ACTION ITEM
When you return the data, keep each character exactly as it appears.

[Source records]

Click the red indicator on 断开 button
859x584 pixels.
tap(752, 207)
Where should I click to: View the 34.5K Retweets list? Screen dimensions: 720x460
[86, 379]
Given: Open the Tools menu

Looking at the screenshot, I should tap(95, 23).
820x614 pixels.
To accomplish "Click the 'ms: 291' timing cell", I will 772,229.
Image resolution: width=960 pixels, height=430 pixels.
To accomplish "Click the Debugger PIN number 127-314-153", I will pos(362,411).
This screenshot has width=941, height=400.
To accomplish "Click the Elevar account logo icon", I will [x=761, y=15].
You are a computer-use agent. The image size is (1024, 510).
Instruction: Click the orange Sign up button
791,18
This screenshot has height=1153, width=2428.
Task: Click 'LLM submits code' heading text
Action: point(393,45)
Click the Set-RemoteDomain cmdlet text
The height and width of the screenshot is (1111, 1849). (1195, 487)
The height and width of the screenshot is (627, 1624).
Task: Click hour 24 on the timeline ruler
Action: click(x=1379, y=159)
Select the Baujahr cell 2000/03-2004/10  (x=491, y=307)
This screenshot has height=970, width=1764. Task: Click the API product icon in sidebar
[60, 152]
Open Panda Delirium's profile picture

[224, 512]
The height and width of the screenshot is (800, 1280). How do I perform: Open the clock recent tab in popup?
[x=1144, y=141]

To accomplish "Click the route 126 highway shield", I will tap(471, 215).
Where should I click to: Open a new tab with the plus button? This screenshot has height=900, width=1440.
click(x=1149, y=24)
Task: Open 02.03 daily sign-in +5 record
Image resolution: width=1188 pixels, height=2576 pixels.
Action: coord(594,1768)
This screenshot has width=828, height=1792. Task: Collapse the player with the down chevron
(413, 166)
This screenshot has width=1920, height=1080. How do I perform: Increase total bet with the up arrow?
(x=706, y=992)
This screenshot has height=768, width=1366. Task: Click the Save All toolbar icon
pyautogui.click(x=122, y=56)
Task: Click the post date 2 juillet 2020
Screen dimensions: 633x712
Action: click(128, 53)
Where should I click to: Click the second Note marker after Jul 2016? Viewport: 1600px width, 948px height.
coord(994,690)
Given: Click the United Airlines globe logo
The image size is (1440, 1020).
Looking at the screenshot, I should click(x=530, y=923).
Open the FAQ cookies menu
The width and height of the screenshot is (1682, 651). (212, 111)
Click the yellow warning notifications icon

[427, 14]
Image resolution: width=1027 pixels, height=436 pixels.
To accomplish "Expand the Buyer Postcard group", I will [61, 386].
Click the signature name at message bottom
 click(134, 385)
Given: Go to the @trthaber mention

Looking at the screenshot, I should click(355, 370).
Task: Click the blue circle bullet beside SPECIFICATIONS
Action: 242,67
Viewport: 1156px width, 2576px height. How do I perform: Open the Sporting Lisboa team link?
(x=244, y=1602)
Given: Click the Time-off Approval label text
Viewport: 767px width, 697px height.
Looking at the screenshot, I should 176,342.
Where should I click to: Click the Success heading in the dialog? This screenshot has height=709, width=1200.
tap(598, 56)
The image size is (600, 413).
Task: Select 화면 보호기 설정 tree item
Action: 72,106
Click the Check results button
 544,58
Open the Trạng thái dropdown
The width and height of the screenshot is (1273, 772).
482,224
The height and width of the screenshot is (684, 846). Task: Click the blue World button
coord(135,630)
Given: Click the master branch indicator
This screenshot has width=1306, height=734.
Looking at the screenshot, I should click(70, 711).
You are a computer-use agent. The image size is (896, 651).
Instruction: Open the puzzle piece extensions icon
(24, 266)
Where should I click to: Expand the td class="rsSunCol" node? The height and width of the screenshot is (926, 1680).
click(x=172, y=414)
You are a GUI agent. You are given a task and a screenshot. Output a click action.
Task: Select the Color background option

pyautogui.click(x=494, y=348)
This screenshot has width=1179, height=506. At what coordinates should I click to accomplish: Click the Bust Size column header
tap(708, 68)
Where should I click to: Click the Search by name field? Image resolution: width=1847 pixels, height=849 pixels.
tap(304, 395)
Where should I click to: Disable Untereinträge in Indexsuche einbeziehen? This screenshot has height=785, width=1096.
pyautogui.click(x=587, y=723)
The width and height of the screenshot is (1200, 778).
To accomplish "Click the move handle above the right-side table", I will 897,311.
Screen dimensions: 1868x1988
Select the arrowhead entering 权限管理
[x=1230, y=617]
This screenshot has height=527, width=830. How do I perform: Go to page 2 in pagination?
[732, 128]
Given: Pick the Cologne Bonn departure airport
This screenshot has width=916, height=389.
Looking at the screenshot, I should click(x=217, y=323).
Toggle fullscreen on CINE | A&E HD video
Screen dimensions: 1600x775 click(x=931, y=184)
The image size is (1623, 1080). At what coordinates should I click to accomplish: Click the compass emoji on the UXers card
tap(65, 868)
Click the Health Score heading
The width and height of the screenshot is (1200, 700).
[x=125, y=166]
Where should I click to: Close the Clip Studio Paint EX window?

RESULT
Click the red indicator on 断开 button
859x584 pixels.
tap(752, 207)
Where should I click to: View the 34.5K Retweets list? Screen dimensions: 720x460
[86, 379]
Given: Open the Tools menu

Looking at the screenshot, I should tap(95, 23).
820x614 pixels.
To accomplish "Click the 'ms: 291' timing cell", I will 772,229.
Image resolution: width=960 pixels, height=430 pixels.
To accomplish "Click the Debugger PIN number 127-314-153", I will pos(362,411).
This screenshot has width=941, height=400.
To accomplish "Click the Elevar account logo icon", I will [x=761, y=15].
You are a computer-use agent. The image size is (1024, 510).
Instruction: Click the orange Sign up button
791,18
This screenshot has height=1153, width=2428.
Task: Click 'LLM submits code' heading text
Action: point(393,45)
Click the Set-RemoteDomain cmdlet text
The height and width of the screenshot is (1111, 1849). (1195, 487)
The height and width of the screenshot is (627, 1624).
Task: Click hour 24 on the timeline ruler
Action: click(x=1379, y=159)
Select the Baujahr cell 2000/03-2004/10  (x=491, y=307)
This screenshot has height=970, width=1764. Task: Click the API product icon in sidebar
[60, 152]
Open Panda Delirium's profile picture

[224, 512]
The height and width of the screenshot is (800, 1280). How do I perform: Open the clock recent tab in popup?
[x=1144, y=141]

To accomplish "Click the route 126 highway shield", I will tap(471, 215).
Where should I click to: Open a new tab with the plus button? This screenshot has height=900, width=1440.
click(x=1149, y=24)
Task: Open 02.03 daily sign-in +5 record
Image resolution: width=1188 pixels, height=2576 pixels.
Action: coord(594,1768)
This screenshot has width=828, height=1792. Task: Collapse the player with the down chevron
(413, 166)
This screenshot has width=1920, height=1080. How do I perform: Increase total bet with the up arrow?
(x=706, y=992)
This screenshot has height=768, width=1366. Task: Click the Save All toolbar icon
pyautogui.click(x=122, y=56)
Task: Click the post date 2 juillet 2020
Screen dimensions: 633x712
Action: click(128, 53)
Where should I click to: Click the second Note marker after Jul 2016? Viewport: 1600px width, 948px height.
coord(994,690)
Given: Click the United Airlines globe logo
The image size is (1440, 1020).
Looking at the screenshot, I should click(x=530, y=923).
Open the FAQ cookies menu
The width and height of the screenshot is (1682, 651). (212, 111)
Click the yellow warning notifications icon

[427, 14]
Image resolution: width=1027 pixels, height=436 pixels.
To accomplish "Expand the Buyer Postcard group", I will [61, 386].
Click the signature name at message bottom
 click(134, 385)
Given: Go to the @trthaber mention

Looking at the screenshot, I should click(355, 370).
Task: Click the blue circle bullet beside SPECIFICATIONS
Action: 242,67
Viewport: 1156px width, 2576px height. How do I perform: Open the Sporting Lisboa team link?
(x=244, y=1602)
Given: Click the Time-off Approval label text
Viewport: 767px width, 697px height.
Looking at the screenshot, I should 176,342.
Where should I click to: Click the Success heading in the dialog? This screenshot has height=709, width=1200.
tap(598, 56)
The image size is (600, 413).
Task: Select 화면 보호기 설정 tree item
Action: 72,106
Click the Check results button
 544,58
Open the Trạng thái dropdown
The width and height of the screenshot is (1273, 772).
482,224
The height and width of the screenshot is (684, 846). Task: Click the blue World button
coord(135,630)
Given: Click the master branch indicator
This screenshot has width=1306, height=734.
Looking at the screenshot, I should click(70, 711).
You are a computer-use agent. The image size is (896, 651).
Instruction: Open the puzzle piece extensions icon
(24, 266)
Where should I click to: Expand the td class="rsSunCol" node? The height and width of the screenshot is (926, 1680).
click(x=172, y=414)
You are a GUI agent. You are given a task and a screenshot. Output a click action.
Task: Select the Color background option

pyautogui.click(x=494, y=348)
This screenshot has width=1179, height=506. At what coordinates should I click to accomplish: Click the Bust Size column header
tap(708, 68)
Where should I click to: Click the Search by name field? Image resolution: width=1847 pixels, height=849 pixels.
tap(304, 395)
Where should I click to: Disable Untereinträge in Indexsuche einbeziehen? This screenshot has height=785, width=1096.
pyautogui.click(x=587, y=723)
The width and height of the screenshot is (1200, 778).
To accomplish "Click the move handle above the right-side table", I will 897,311.
Screen dimensions: 1868x1988
Select the arrowhead entering 权限管理
[x=1230, y=617]
This screenshot has height=527, width=830. How do I perform: Go to page 2 in pagination?
[732, 128]
Given: Pick the Cologne Bonn departure airport
This screenshot has width=916, height=389.
Looking at the screenshot, I should click(x=217, y=323).
Toggle fullscreen on CINE | A&E HD video
Screen dimensions: 1600x775 click(x=931, y=184)
The image size is (1623, 1080). At what coordinates should I click to accomplish: Click the compass emoji on the UXers card
tap(65, 868)
Click the Health Score heading
The width and height of the screenshot is (1200, 700).
[x=125, y=166]
Where should I click to: Close the Clip Studio Paint EX window?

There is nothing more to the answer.